Uncle Eddy And Social Media

    Me:  Uncle Eddy – haven’t heard from you in a while?

Eddy:  Yeh.  Sorry, kid.  I had to turn that damned cell phone off for a few days.  This social media crap has got me baffled, and my grandkids ain’t helping cause they’re sending me stuff from facebook, and twitter, and smapper-yapper and all that stuff.   It’s crap, Charlie, just crap.

Me: Tell me your problem.

Eddy:  Every time I turn on the damned news now, they all gotta tell me that “social media is all lit up” every time something happens..  Like it’s important I know what them poster-toaster people think.

Me: Well, maybe it’s the voice of the people.

Eddy:  Bullcrap!  It’s too many voices, that’s what it is.  Way too many.  Look at it this way, kid.  From 8 to 6 everyday, most smart people are at work.  Or lookin’ for it.  So the people smart enough to hold jobs,  are too damned busy to be tweety-snapping around.  So you got mostly young people, even high school kids howling about this and yowling about that.  So you see some stuff there and maybe it comes from some lawyer or CPA but probably it’s from some 15-year old who got nothing better to do.  And why  the hell do I care what any 15-year old thinks – or every 15-year old  in the State of Ohio?

Me:  Well, it’s true that it’s a young people’s media.

Eddy:  So then what’s it worth, Charlie?  Now you still do that professor stuff,  right.  So how much time you got to go sticking up pictures of cats and dogs?

Me:  Not much, and  I don’t.

Eddy:  Kids do.  And that damn TV news makes it worse.  While Wolfman Blitzer is talking, they play them damn tweety comments on the screen.  I listen to old Wolf cause he’s smart, but why should I get some damned kids opinion too?  Ain’t right.  If I want a kid’s opinion, I’ll call my grand-kids.   You watch TV the last 2 days and see them kids at Berkeley?  Cost a year’s pay to send a kid there and they’re so damned smart they start riots, set fires, and post it on the internet.  I’d wallop my own kids behind they did that.  You’re lookin’ at Social Media there, Charlie.  That’s what it’s coming to.

 

 

 

 

 

 

 

 

Uncle Eddy’s Views On Cell Phones

Me:  Uncle Ed.   I called that new number you left me.  Aren’t you at home?

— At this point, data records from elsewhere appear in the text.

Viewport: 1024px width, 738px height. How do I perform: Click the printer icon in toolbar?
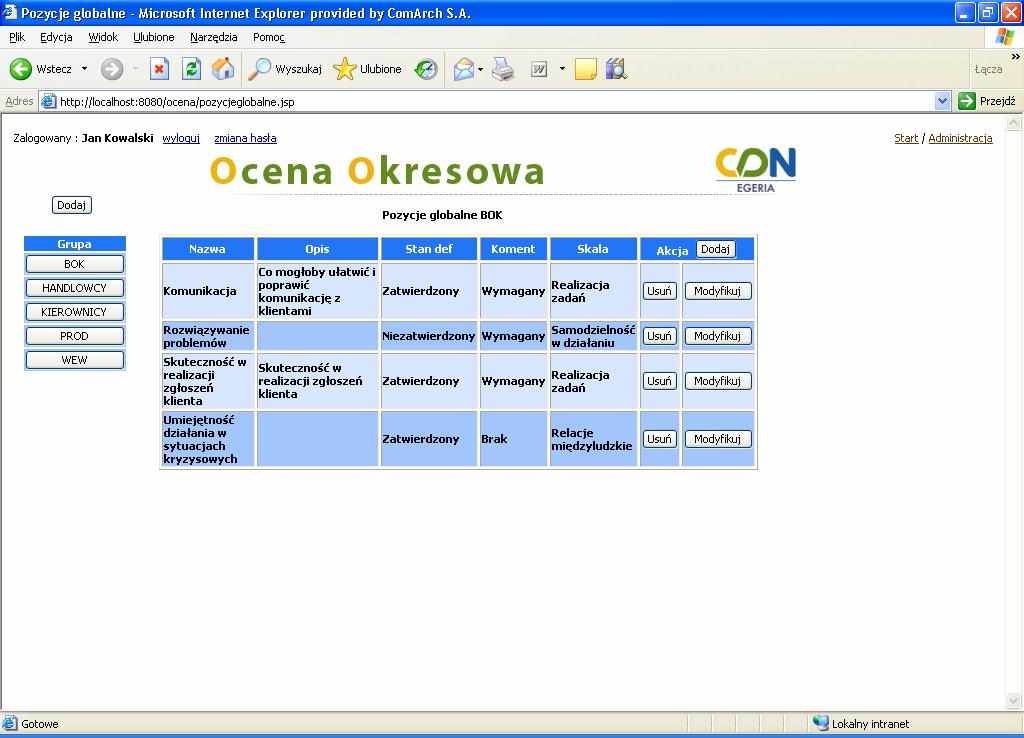coord(503,69)
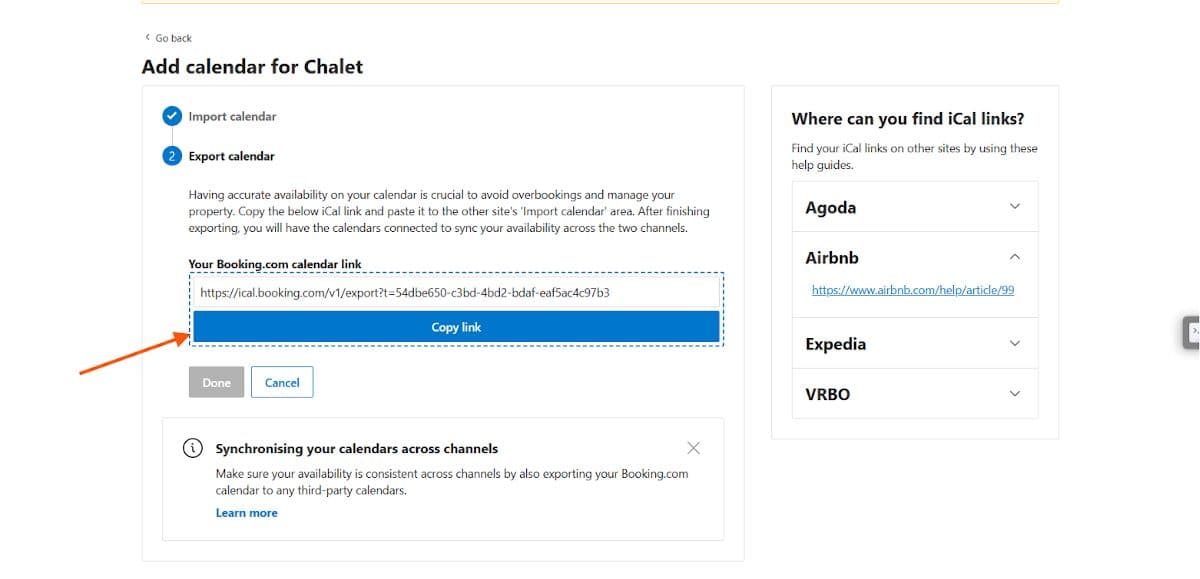Screen dimensions: 1200x579
Task: Click the Import calendar completed checkmark icon
Action: coord(172,116)
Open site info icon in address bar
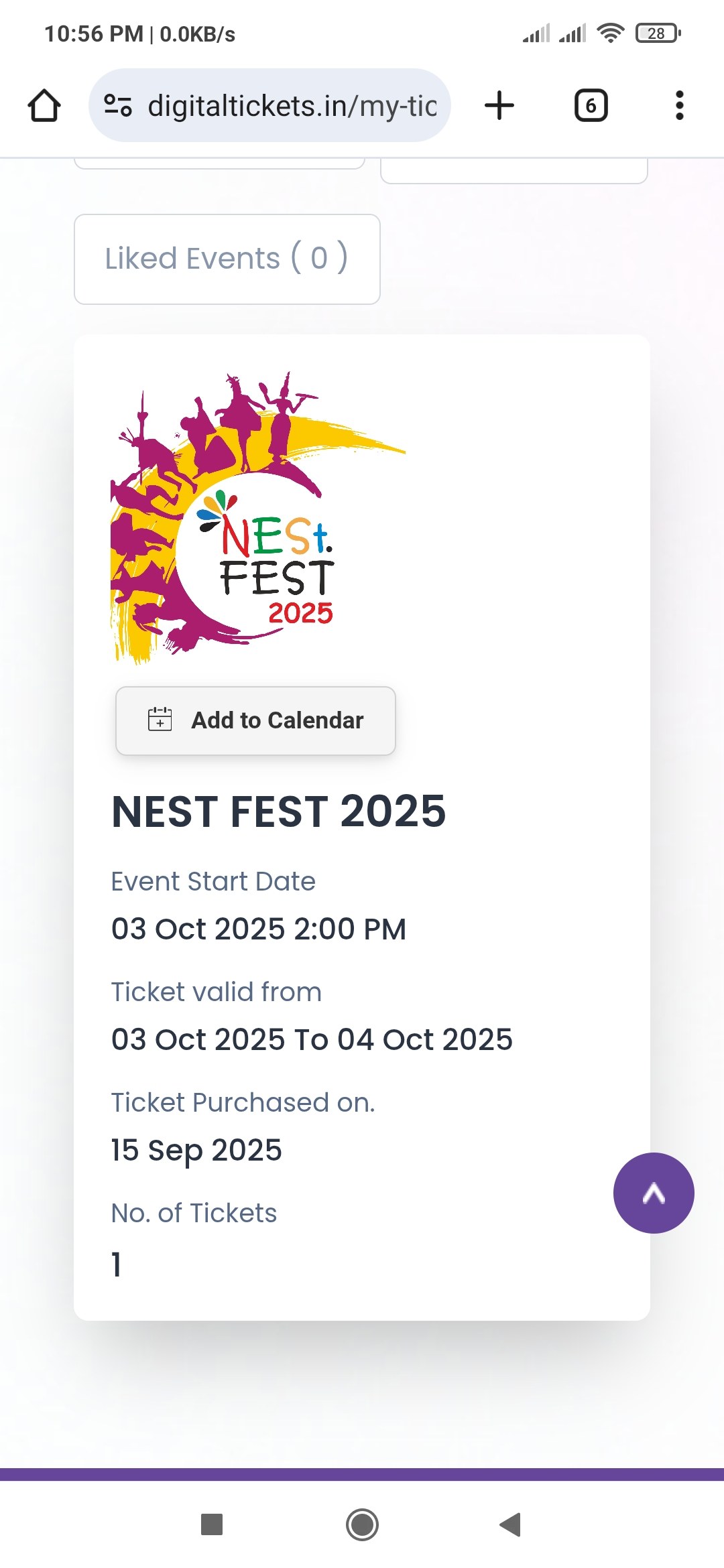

Eddy:  I am, Charlie, but I got me a cell phone. Everybody was on my case.  Your Aunt Marge, the kids, guys down at the VFW.  So I got one and had the grandkids show me how to use it.

Me:  Hey, so I could text you now.

Eddy:  You do and I’ll thump your ass when I see you.   Look here – it’s good you can be in touch when you need to be in touch.   But I ain’t getting carried away like all them other people.  I got a phone, OK?  But I’m still just Uncle Eddy.

Me:  Not sure what you mean, Uncle Ed.

Eddy:  Cause what I don’t like is it seems these damned things make everybody feel important.  It’s like everybody gets them a phone and right away they got to tell everybody else in the world about what they’re doing.  They’re facebooking and snapper-chatting and posting and fart-smarting and all that whatever.  I’m eating lunch at the diner and some guys taking pictures of his hamburger and texting it to someone.  Like no one has ever seen a hamburger.  I’m in the mens room and some guys in a stall and I hear him talking while he’s taking a dump.  What the hell’s so important he can’t take a dump in peace.   Maybe I should call you when I’m taking a dump.

Me: I think we can skip that.

Eddy:  But it don’t stop, kid.   It ain’t right.  I think it makes kids think they’re more important than they are.  The world don’t care about everything you do.  It don’t want to see 37 pictures of what you bought at the Safeway.  I ain’t the smartest guy in the world, but when I’m watching a Steelers game don’t go texting me “did you see that play?”.   I may not be a genius but I don’t need no help watching a football game.  And Trump may tweet-post all that crap every day but that don’t mean that I got to tweety-post him back because frankly who gives a damn what Eddy in the Mahoning Valley thinks?   Nobody, that’s who.

Me:  Ed, I got to get down to the school. We’ll pick this up later.

Eddy:  No problem. Keep talking. Wedge that sumbitch on your shoulder like them gals in the Walmart  when they shop and we can keep on talking.  Won’t miss a beat.  Just turn the damn thing off if you got to take a dump.

Me:  Bye, Uncle Ed.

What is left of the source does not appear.